:: Text shown ::
## Start

In this case, there is however a noticeable difference in the excited density wave’s amplitude. We find via a second analogous calculation that the ‘softened’ potential excites a wave with peak amplitude 30 per cent greater than that of the 2D mode in both the profiles of |$J_+$| and v. This wave correspondingly transports an angular momentum flux inflated by 55 per cent, depicted in Fig. 5. This numerical discrepancy highlights the well-known result that softening prescriptions are unable to simultaneously capture both the corotation torque as well as the Lindblad torque accurately (Masset 2002). Indeed, in fig. 5 of Tanaka & Okada (2024) one observes that torque components vary by up to a factor of 3 as the smoothing length is varied between 0.3 and 0.7.

## End

:: Records for the exercise ::
## Start

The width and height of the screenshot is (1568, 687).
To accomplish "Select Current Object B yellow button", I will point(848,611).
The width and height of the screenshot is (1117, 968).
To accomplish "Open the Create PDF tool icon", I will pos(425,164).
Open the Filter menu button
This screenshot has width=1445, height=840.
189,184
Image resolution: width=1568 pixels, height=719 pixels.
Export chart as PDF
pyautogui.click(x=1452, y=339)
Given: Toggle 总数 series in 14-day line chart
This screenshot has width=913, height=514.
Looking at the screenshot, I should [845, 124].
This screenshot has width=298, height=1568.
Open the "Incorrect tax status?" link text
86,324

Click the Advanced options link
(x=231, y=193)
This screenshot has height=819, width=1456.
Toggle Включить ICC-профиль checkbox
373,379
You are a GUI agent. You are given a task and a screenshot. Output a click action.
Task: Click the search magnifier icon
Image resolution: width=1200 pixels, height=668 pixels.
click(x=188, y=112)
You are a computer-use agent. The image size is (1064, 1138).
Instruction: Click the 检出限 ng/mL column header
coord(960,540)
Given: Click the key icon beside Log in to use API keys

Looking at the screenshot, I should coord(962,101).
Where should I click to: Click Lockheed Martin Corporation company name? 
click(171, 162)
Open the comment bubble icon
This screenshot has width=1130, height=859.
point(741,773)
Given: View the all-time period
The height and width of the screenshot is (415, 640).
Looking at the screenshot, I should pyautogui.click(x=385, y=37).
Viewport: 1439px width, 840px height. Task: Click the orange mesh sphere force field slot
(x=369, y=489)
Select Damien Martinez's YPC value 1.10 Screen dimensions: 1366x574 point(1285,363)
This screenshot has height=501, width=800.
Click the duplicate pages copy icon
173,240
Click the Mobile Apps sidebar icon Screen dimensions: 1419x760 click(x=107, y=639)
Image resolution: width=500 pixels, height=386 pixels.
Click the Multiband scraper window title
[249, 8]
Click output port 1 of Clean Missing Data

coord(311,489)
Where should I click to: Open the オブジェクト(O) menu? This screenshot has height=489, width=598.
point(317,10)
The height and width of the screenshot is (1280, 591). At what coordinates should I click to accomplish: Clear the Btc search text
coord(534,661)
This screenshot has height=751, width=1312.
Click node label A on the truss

## End

:: Requirement 1 ::
Rewrite the density-wave passage, starting at "In this case, there" and ending after "0.3 and 0.7.", with "smoothing length" swapped for "softening length".
:: Requirement 2 ::
Count the lines in the rows that contain the string "link", and reply with the number alone.

:: Correct output 1 ::
In this case, there is however a noticeable difference in the excited density wave’s amplitude. We find via a second analogous calculation that the ‘softened’ potential excites a wave with peak amplitude 30 per cent greater than that of the 2D mode in both the profiles of |$J_+$| and v. This wave correspondingly transports an angular momentum flux inflated by 55 per cent, depicted in Fig. 5. This numerical discrepancy highlights the well-known result that softening prescriptions are unable to simultaneously capture both the corotation torque as well as the Lindblad torque accurately (Masset 2002). Indeed, in fig. 5 of Tanaka & Okada (2024) one observes that torque components vary by up to a factor of 3 as the softening length is varied between 0.3 and 0.7.

:: Correct output 2 ::
2